Since November 2008 I quit my job because of a burnout. In the beginning I didn’t realise it was a burnout. I filled-in that time with a course of NLP-practitioner for one year, and I have been to India to do a teachers course of yoga for one month. After that (past month) I did a workshop from Brandon Bays for “the journey”, I did the “Munay-Ki” the 9 rites and read the book of Alberto Viloldo “soul retrieval”. I did several “journeys” (Brandon Bays).
I am also practising yoga almost every day. Still I feel bored.
So when I watch the movie about the shift I think I am coming in the afternoon of my life and still I cannot find peace in myself, for a short time I am practising meditation and still find myself many times depressed. I know that I am going through a process of changing and I am quite sure that it will be better.
I am 55 now and I am not feeling empty and certainly want to enjoy life for the next 25 years or more. I have always been there to please everybody which results in not feeling what my heart wants. I never established my boundaries.
But this process is already going for quite a time about 1.5 year.
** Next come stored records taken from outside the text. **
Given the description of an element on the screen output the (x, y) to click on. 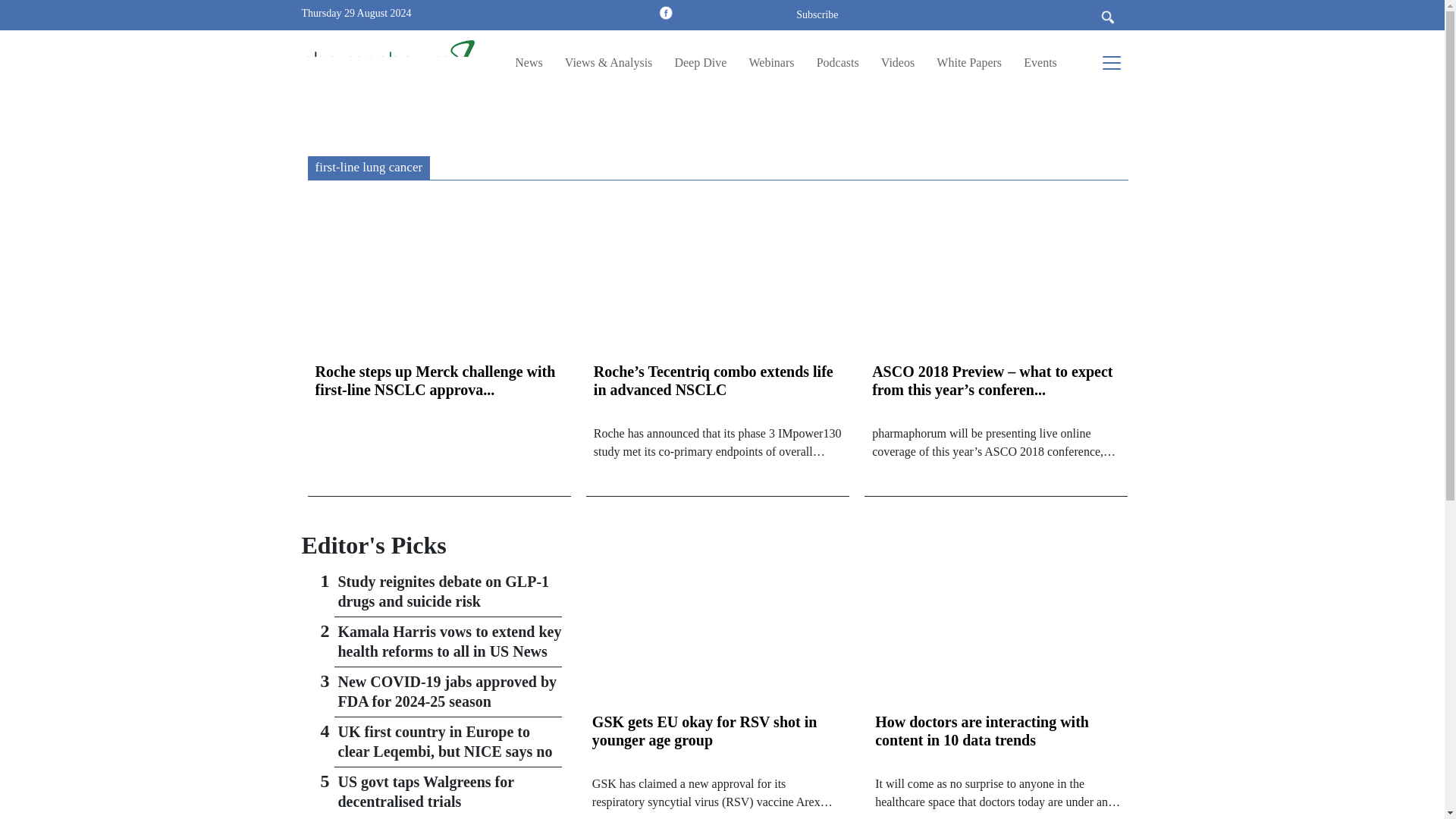
GO (1118, 13)
Videos (897, 62)
rss (642, 12)
Subscribe (817, 14)
facebook (665, 12)
X (711, 12)
News (528, 62)
twitter (711, 12)
Deep Dive (700, 62)
linkedin (688, 12)
Given the description of an element on the screen output the (x, y) to click on. 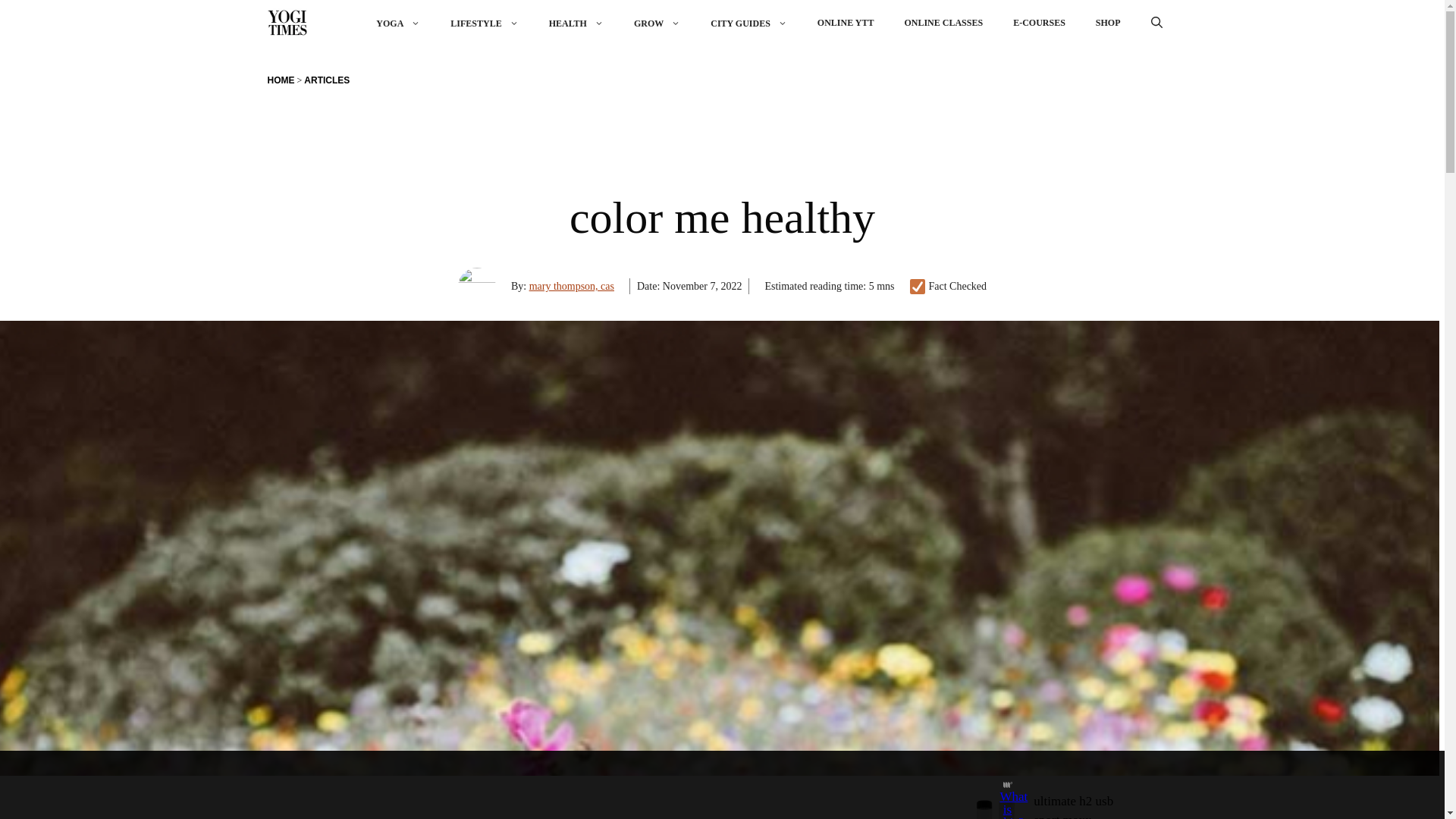
3rd party ad content (708, 785)
YOGI TIMES (285, 22)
I don’t feel the happiness I had before (long time ago) and also my marriage sucks for over 20 years and still cannot decide to divorce. The past year we separated for 6 months and now we are together again.
Is this process, I am going through, the shift like Wayne Dyer calls it? Most of the people get this shift in their thirities. Some people have their shift almost instantly. Is it my ego and fear that I cannot let go things? I am still wandering.